In this section, we propose a few potential

functional implications of having non-

membrane enclosed biological condensates

in cells.

Compartmentalization without physical

barriers

Membrane-mediated molecular

confinements guarantee specific

proteins/nuclei acids subcellular localization

thus allowing distinct functions of each

organelle. However, membrane-bound

organelles with limited types are insufficient

to support diverse cellular processes with

multiple functions. Cytoplasm should be

further segregated to control each unique

chemical reaction without potential

disturbances. Functional proteins are often

found to have their preferential sites in a cell

with a sharp concentration gradient to the

neighboring environment.

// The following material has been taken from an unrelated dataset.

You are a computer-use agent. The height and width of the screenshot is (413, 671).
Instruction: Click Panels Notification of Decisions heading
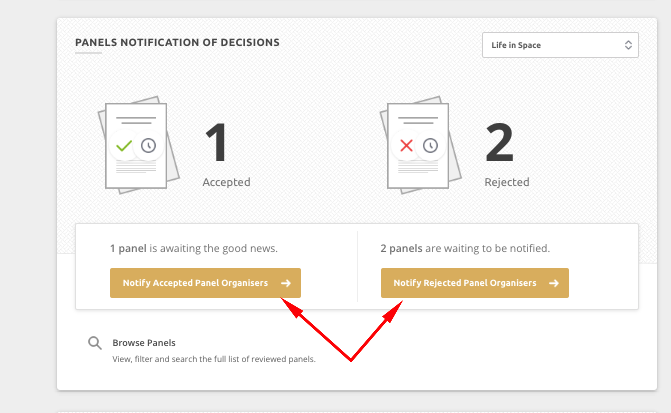[x=177, y=42]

Phase separation

among different biomacromolecules

facilitates spontaneous formation of different

subcellular compartments without the help of

lipid membranes. Since phase separation is

driven by intrinsic properties of an exact

protein and its binding partners, such

compartmentalization can be highly specific

to its inner components. The transition is

achieved in a membrane-independent manner,

therefore cells can simultaneously

condensate different materials into various

compartments, each with defined

constitution and function (Fig. 5). Moreover,

forming membraneless organelles would be

“energy friendly” to cells because lipid

biogenesis and membrane identity

maintenance consume a huge amount of

energy. Phase separation by molecules under

physiological conditions is a natural process

with no demands for extra energy, thus cells

do not need to actively deliver materials

towards each condensate against a huge

concentration gradient. The membraneless

and liquid-like properties allow a newly

formed condensate to fuse with another to

enlarge its size, a process which could also be

energy costly if every condensate is enclosed

by membranes (Fig. 5).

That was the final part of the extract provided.